:: Given data ::
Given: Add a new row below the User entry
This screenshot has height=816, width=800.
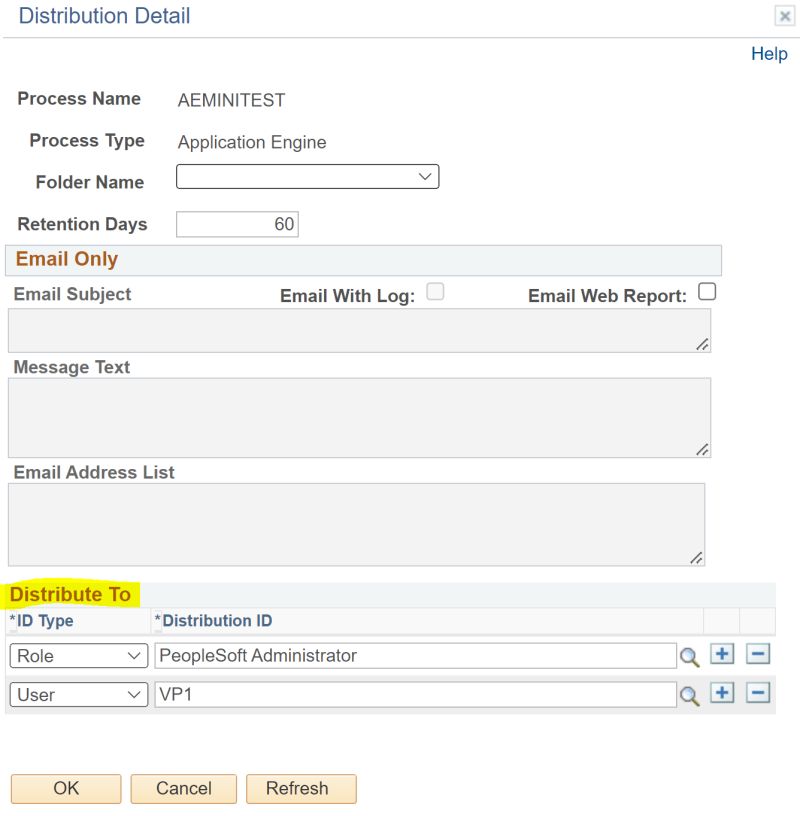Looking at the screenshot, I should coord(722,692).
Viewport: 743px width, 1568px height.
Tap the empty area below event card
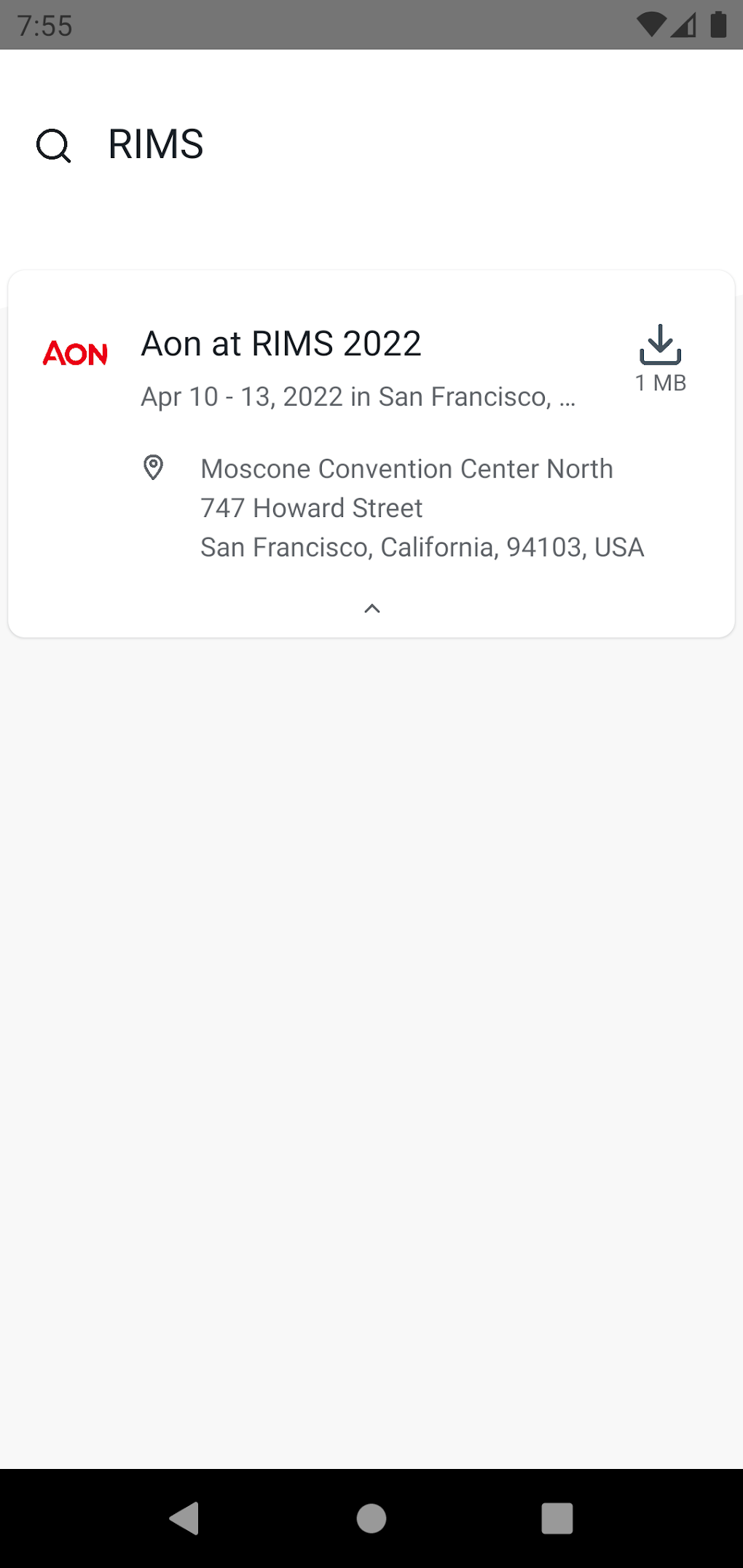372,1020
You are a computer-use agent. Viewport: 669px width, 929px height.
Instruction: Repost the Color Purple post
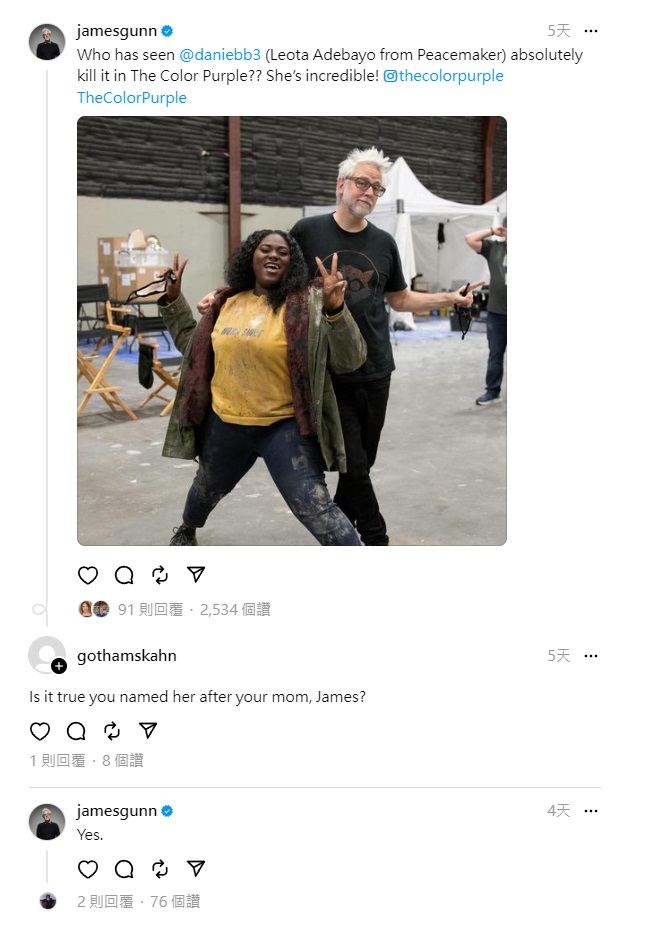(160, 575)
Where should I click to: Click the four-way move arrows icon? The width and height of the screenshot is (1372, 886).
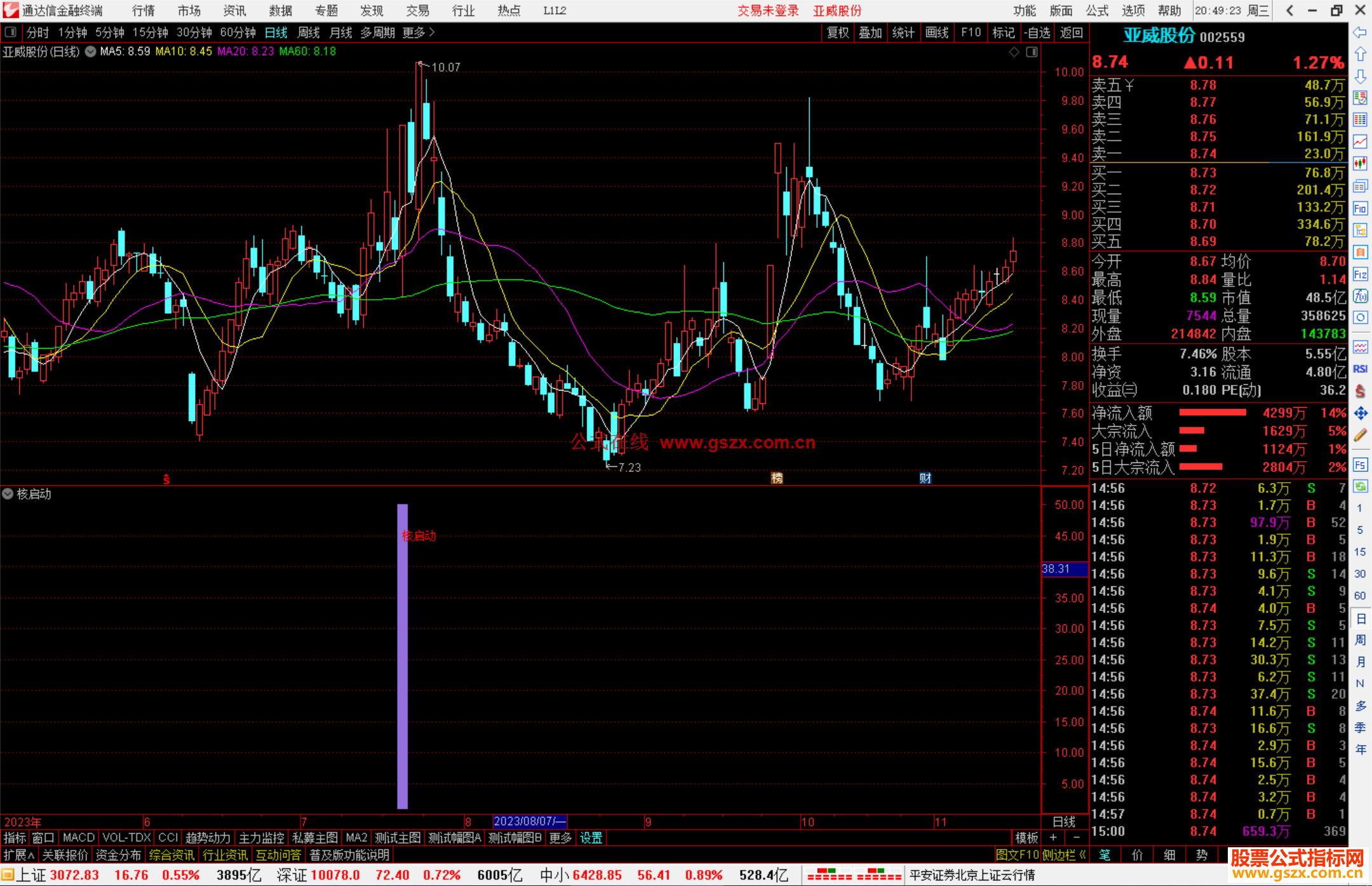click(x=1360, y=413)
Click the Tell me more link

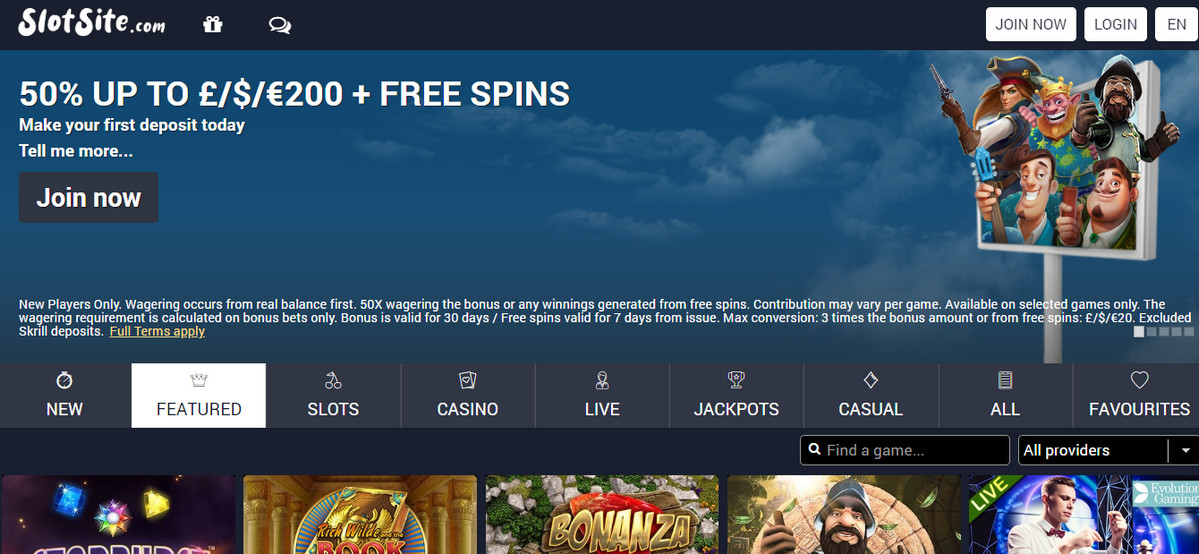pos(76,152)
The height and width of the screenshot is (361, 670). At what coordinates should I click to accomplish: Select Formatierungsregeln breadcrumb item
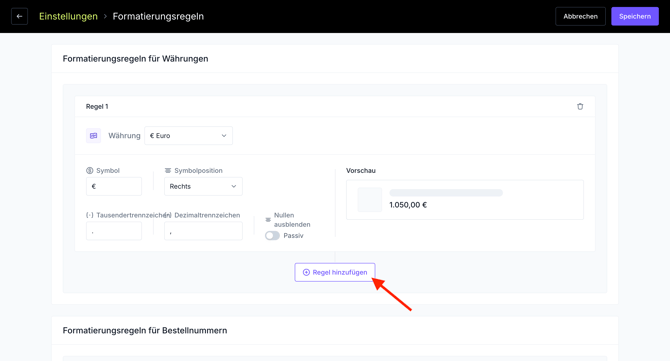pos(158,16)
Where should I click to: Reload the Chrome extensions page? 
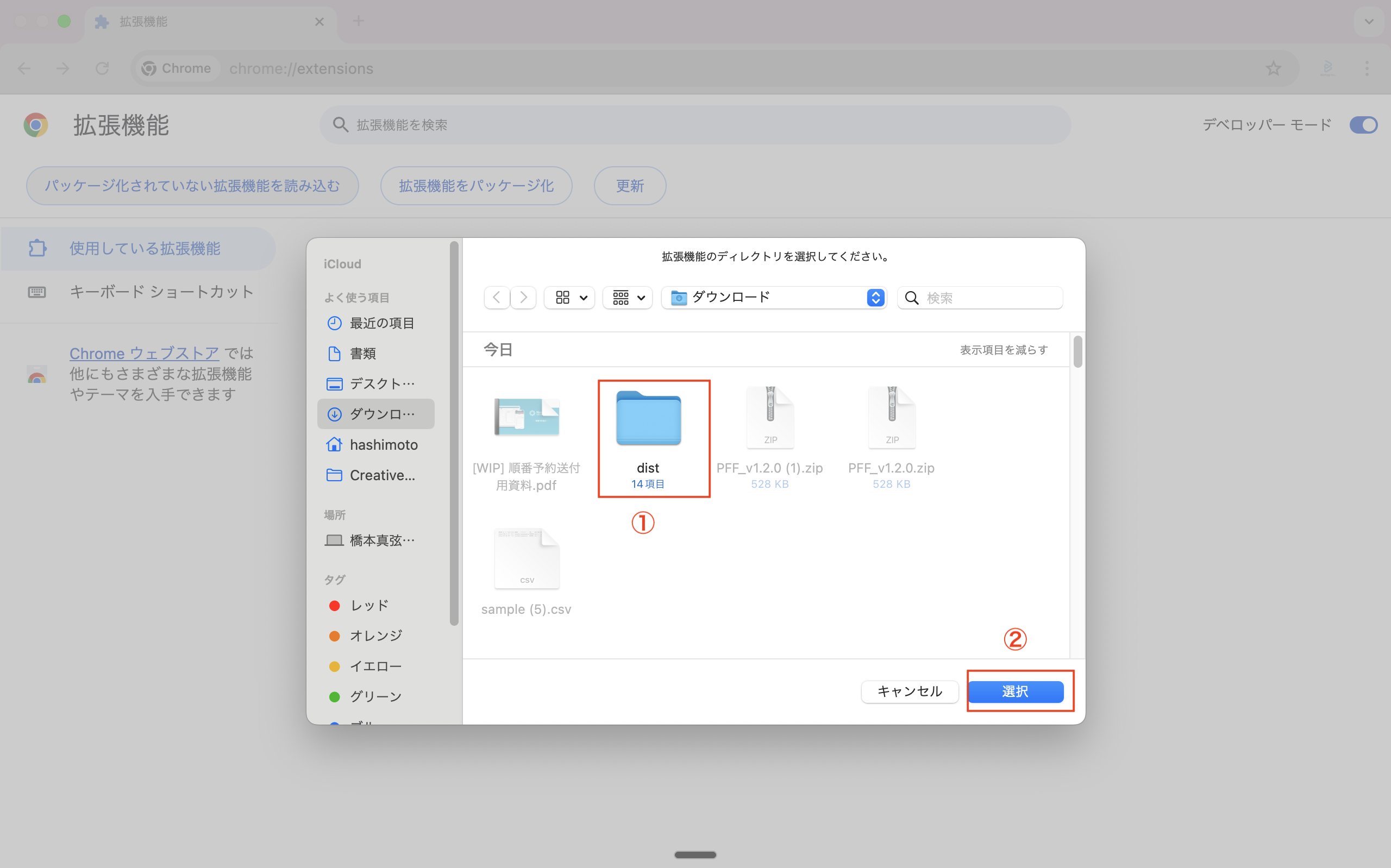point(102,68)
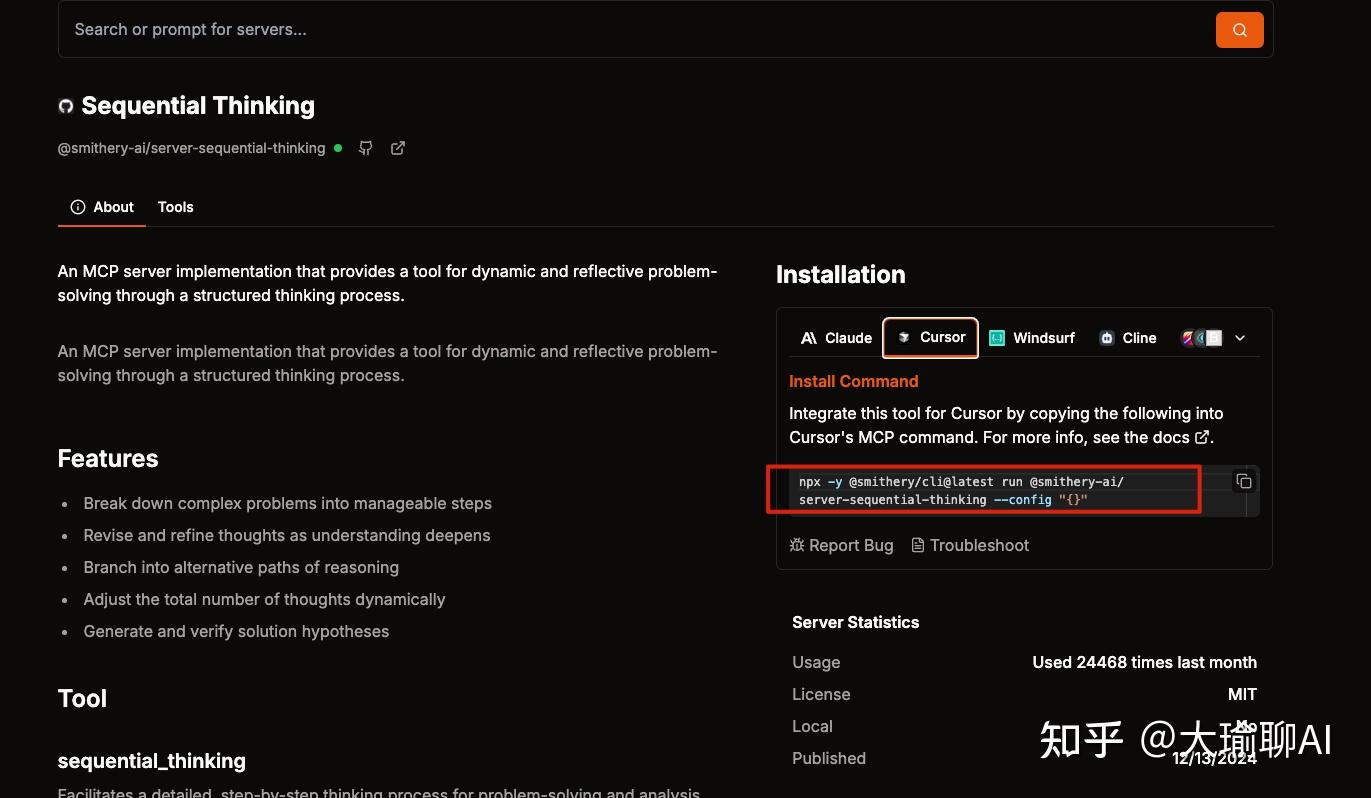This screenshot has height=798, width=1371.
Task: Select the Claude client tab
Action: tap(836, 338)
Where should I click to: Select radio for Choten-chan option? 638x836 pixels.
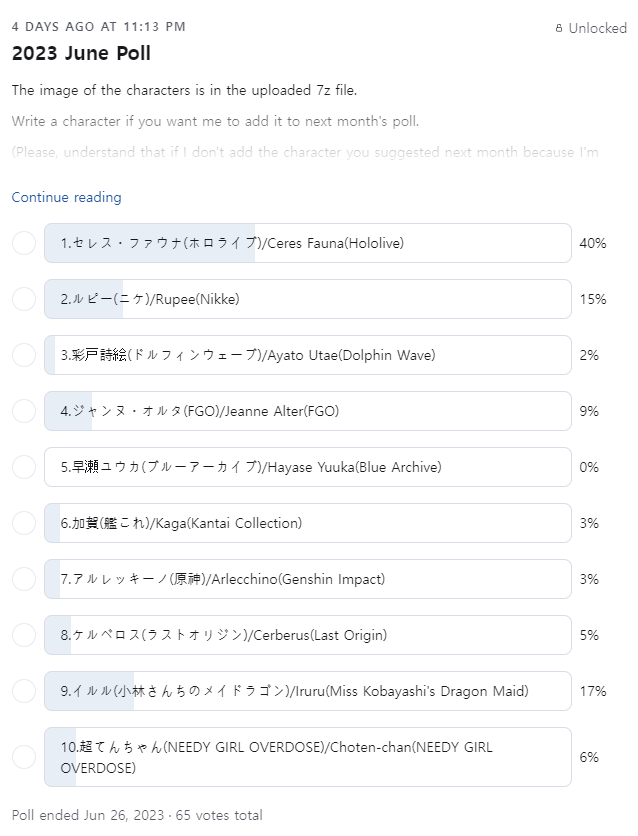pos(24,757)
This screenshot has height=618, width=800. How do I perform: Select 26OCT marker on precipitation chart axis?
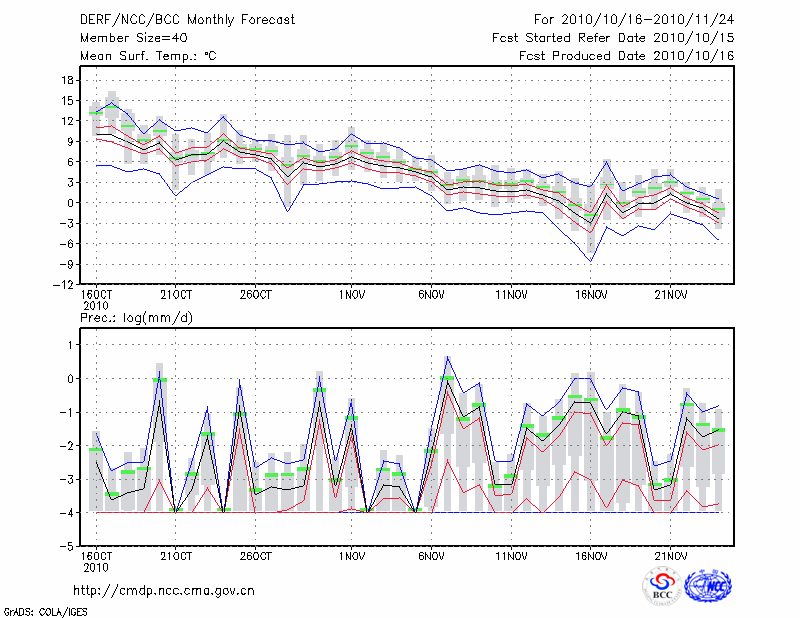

:: What to do ::
Retype the lines between the one holding "Click the Tell me more link" and the one holding "pos(158,16)", inclusive, without the pictures.

:: Result of this exercise ::
Click the Tell me more link

pos(76,152)
The height and width of the screenshot is (361, 670). At what coordinates should I click to accomplish: Select Formatierungsregeln breadcrumb item
pos(158,16)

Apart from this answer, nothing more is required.